Aggregators who want to provide RaaS features should implement the submitRaaS and monitor the SubmitAggregatorRequestWithRaaS as well. Aggregators should take the RaaS parameters in the SubmitAggregatorRequestWithRaaS and register the corresponding RaaS functions for the deal.

InclusionProof , InclusionVerifierData, and InclusionAuxData are defined as follows (all the code related to verifying the PoDSI is provided in the reference implementation)
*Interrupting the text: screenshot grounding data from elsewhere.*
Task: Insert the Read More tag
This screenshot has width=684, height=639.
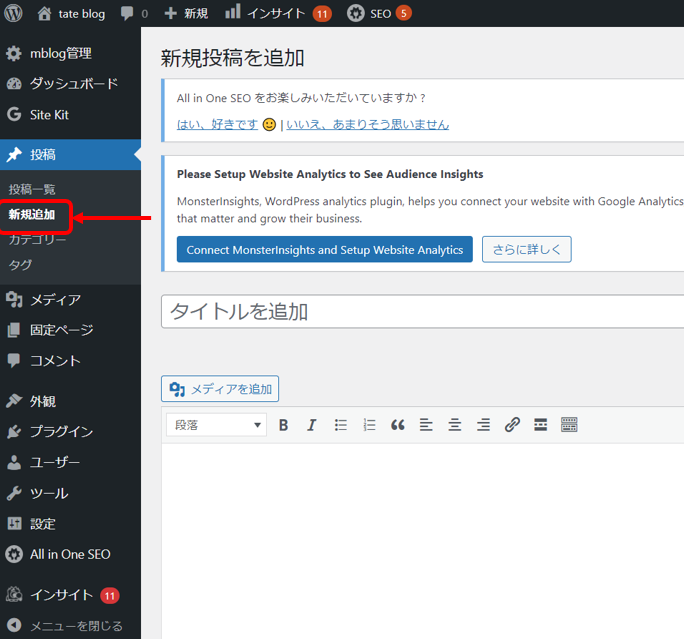Action: pos(540,425)
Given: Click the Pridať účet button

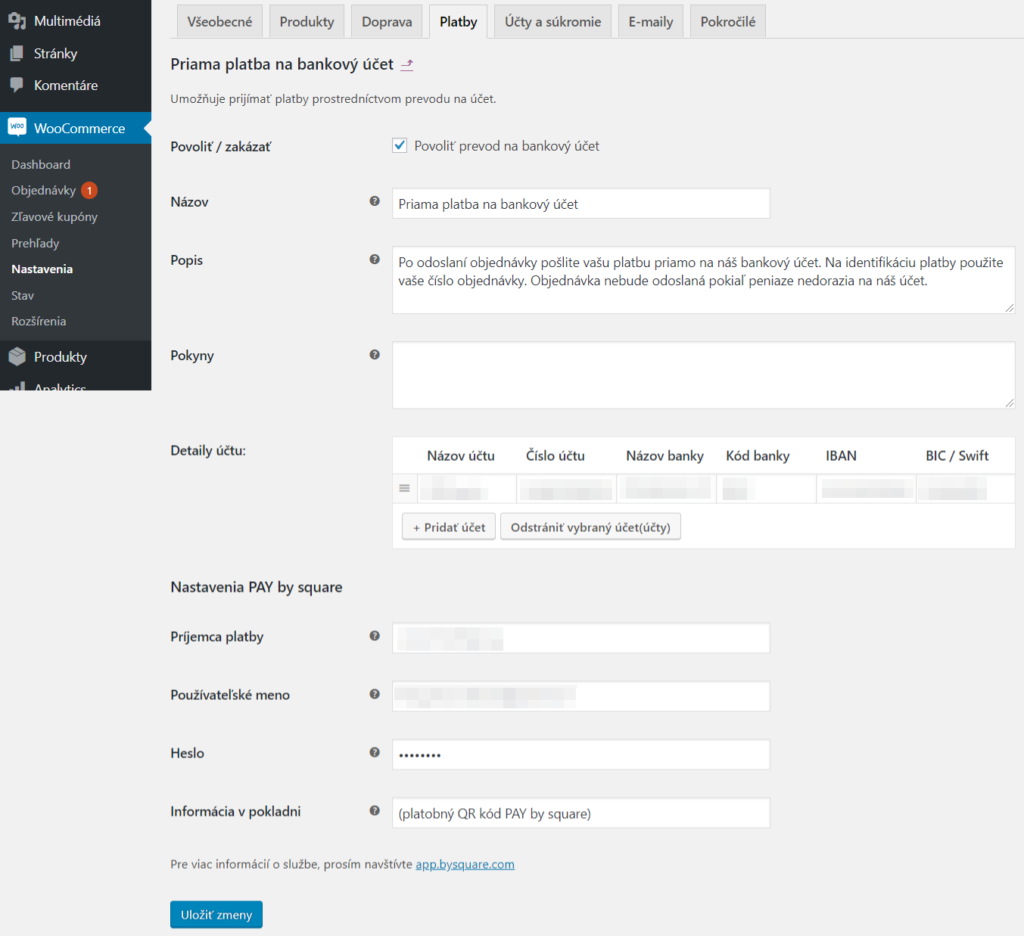Looking at the screenshot, I should pyautogui.click(x=448, y=526).
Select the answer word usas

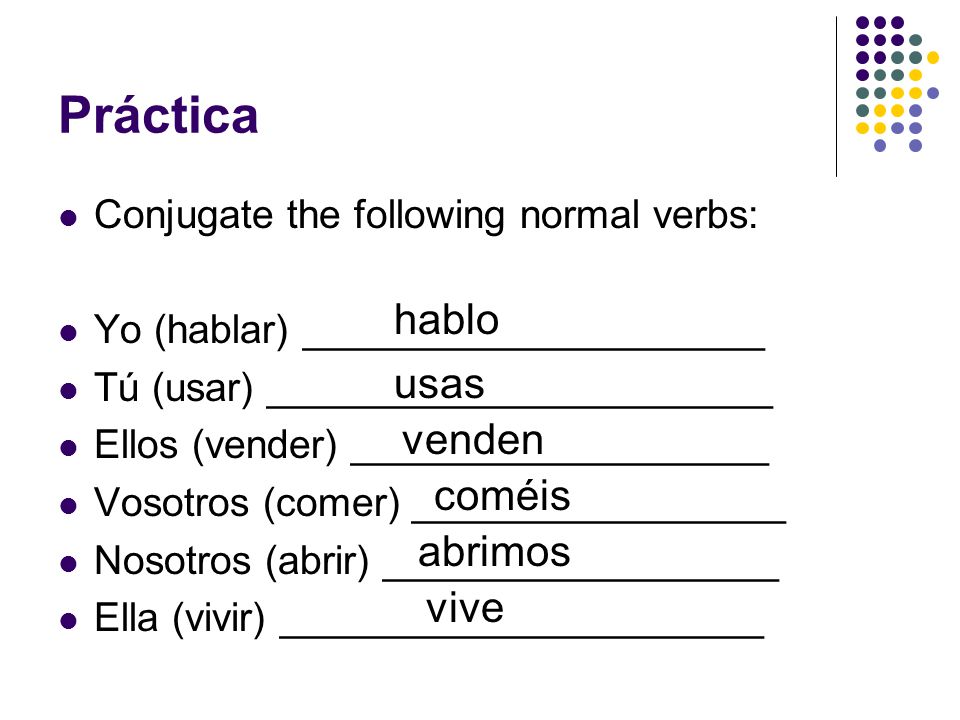pyautogui.click(x=439, y=385)
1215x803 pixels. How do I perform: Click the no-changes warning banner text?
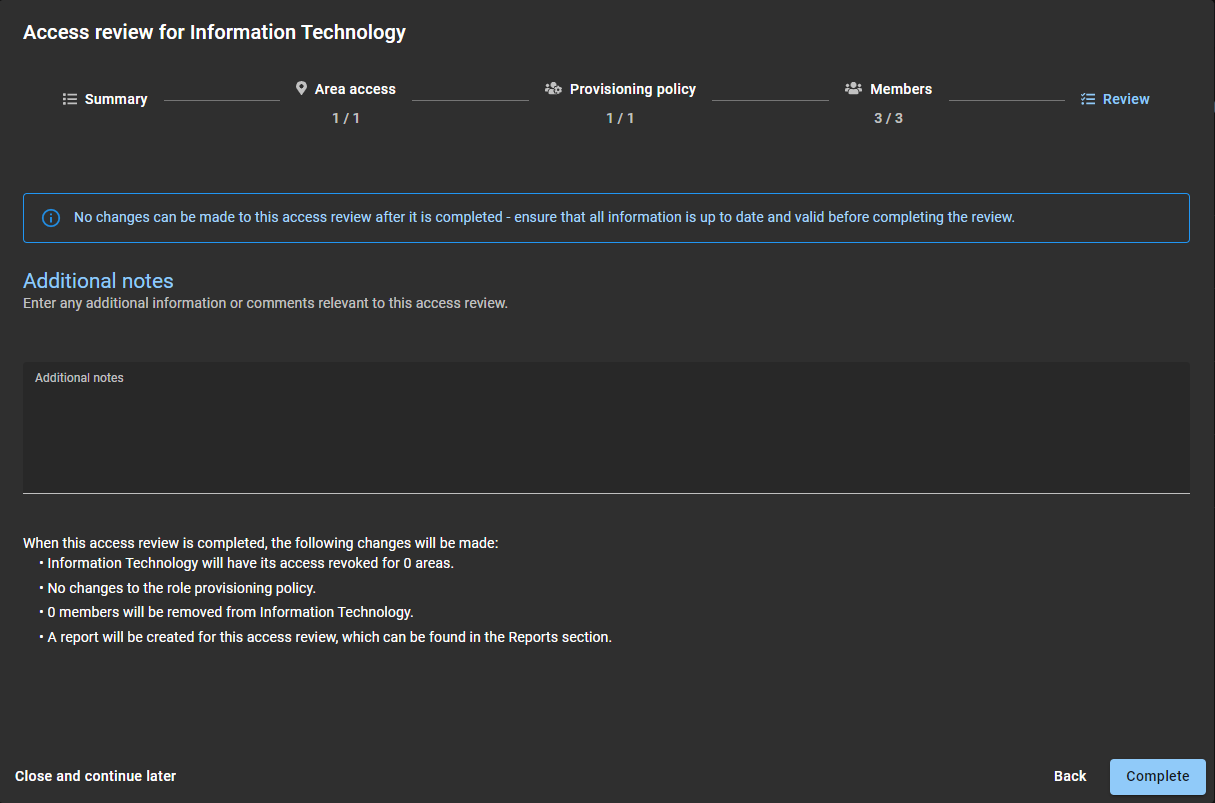point(544,217)
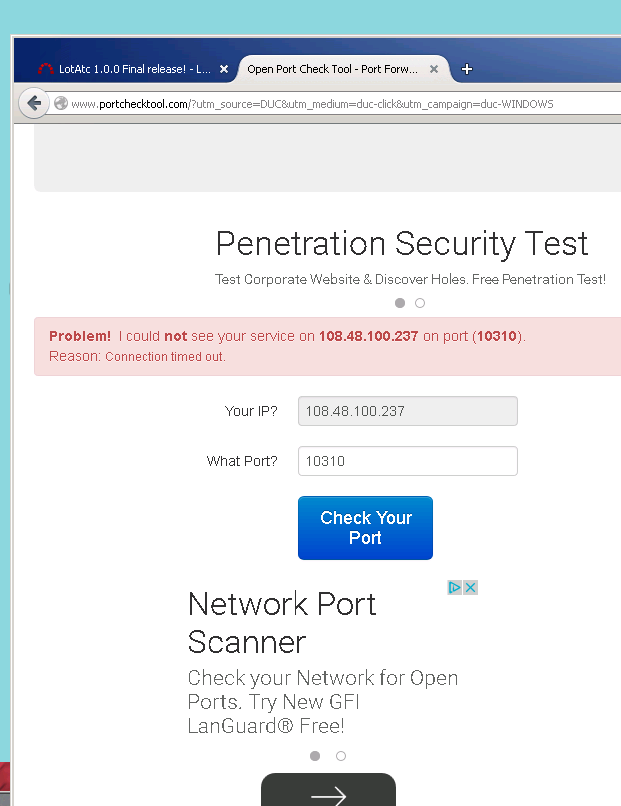Open the Network Port Scanner ad headline
Viewport: 621px width, 806px height.
pos(282,622)
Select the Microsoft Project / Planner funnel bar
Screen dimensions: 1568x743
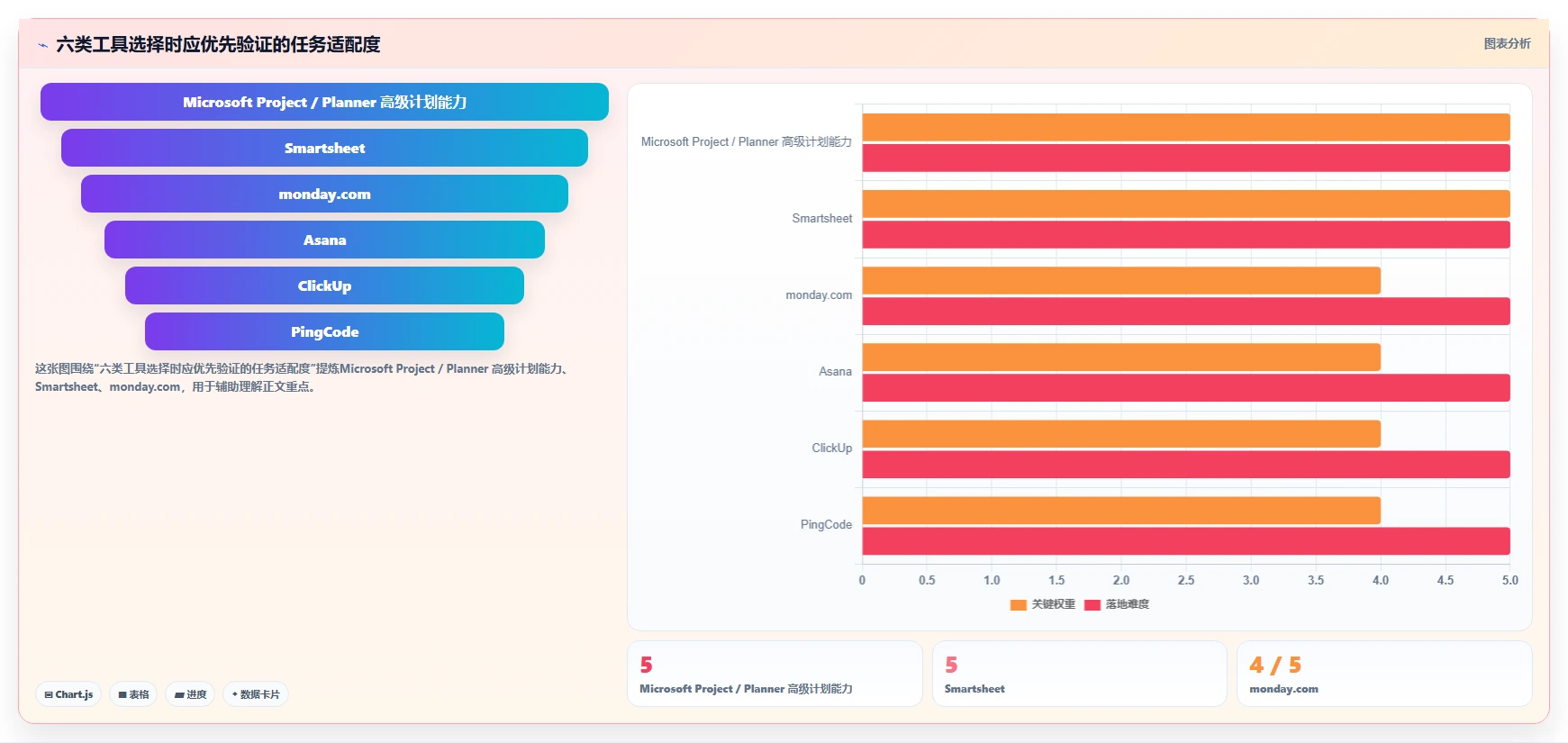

// ProofData is a Merkle proof
struct ProofData {
    uint64 index;
    bytes32[] path;
}

// InclusionPoof is produced by the aggregator (or possibly by the SP)
struct InclusionProof {
    // ProofSubtree is proof of inclusion of the client's data segment in the data aggregator's Merkle tree (includes position information)
    // I.e. a proof that the root node of the subtree containing all the nodes (leafs) of a data segment is contained in CommDA
    ProofData proofSubtree;
    // ProofIndex is a proof that an entry for the user's data is contained in the index of the aggregator's deal.
    // I.e. a proof that the data segment index constructed from the root of the user's data segment subtree is contained in the index of the deal tree.
    ProofData proofIndex;
}

// InclusionVerifierData is the information required for verification of the proof and is sourced
// from the client.
struct InclusionVerifierData {
    // Piece Commitment CID to client's data
    bytes commPc;
    // SizePc is size of client's data
    uint64 sizePc;
}

// InclusionAuxData is required for verification of the proof and needs to be cross-checked with the chain state
struct InclusionAuxData {
    // Piece Commitment CID to aggregator's deal
    bytes commPa;
    // SizePa is padded size of aggregator's deal
    uint64 sizePa;
}

IOnchainDataAggregator Interface

For building onchain aggregators (aggregators that compute CommPa within smart contract onchain) , the user interface is very similar. The only difference is the complete() callback function that aggregator calls: since the CommP aggregation happens within the onchain contract, PoDSI is entirely optional and thus the above fields (InclusionProof , InclusionVerifierData, and InclusionAuxData) are not required.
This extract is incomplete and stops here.